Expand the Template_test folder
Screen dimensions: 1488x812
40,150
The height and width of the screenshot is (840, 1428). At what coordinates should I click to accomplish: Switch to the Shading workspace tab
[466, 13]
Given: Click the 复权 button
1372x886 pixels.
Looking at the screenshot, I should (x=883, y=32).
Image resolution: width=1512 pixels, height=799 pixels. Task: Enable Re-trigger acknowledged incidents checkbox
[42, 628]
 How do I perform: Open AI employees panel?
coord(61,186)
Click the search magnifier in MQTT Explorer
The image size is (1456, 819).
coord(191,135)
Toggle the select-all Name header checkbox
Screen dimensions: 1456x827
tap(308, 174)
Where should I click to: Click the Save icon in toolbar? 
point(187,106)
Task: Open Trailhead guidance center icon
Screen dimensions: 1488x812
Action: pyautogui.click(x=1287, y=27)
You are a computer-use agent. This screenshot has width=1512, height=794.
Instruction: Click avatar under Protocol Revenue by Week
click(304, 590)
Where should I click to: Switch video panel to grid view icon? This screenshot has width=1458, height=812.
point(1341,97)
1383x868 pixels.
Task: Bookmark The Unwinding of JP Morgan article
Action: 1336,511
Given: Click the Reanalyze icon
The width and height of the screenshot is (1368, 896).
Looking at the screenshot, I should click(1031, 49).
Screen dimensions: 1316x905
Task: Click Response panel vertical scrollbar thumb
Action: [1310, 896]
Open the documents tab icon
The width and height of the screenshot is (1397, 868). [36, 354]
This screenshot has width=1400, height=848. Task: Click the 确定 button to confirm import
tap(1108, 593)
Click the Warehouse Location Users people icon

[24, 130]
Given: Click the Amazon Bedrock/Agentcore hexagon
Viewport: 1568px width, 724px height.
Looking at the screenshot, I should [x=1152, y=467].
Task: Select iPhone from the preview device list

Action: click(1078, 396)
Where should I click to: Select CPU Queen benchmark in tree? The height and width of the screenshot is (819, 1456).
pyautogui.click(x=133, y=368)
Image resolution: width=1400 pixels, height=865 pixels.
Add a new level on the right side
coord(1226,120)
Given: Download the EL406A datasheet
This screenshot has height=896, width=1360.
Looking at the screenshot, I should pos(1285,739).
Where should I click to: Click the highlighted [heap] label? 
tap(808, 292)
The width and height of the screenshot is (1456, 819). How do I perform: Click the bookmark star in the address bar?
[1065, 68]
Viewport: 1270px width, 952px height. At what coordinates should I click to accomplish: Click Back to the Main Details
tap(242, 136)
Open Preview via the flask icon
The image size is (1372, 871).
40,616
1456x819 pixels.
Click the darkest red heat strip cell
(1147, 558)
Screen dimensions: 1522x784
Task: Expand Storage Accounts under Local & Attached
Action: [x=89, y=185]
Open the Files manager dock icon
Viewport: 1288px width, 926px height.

+ + + + + + +

§ **INSTRUCTIONS FOR THE TASK**
The lines holding the word "Given" are the answer. Find them in the entries and copy them.

§ **SOLUTION TO THE PROBLEM**
Given: Click the 复权 button
Given: Click the Reanalyze icon
Given: Click the Amazon Bedrock/Agentcore hexagon
Given: Download the EL406A datasheet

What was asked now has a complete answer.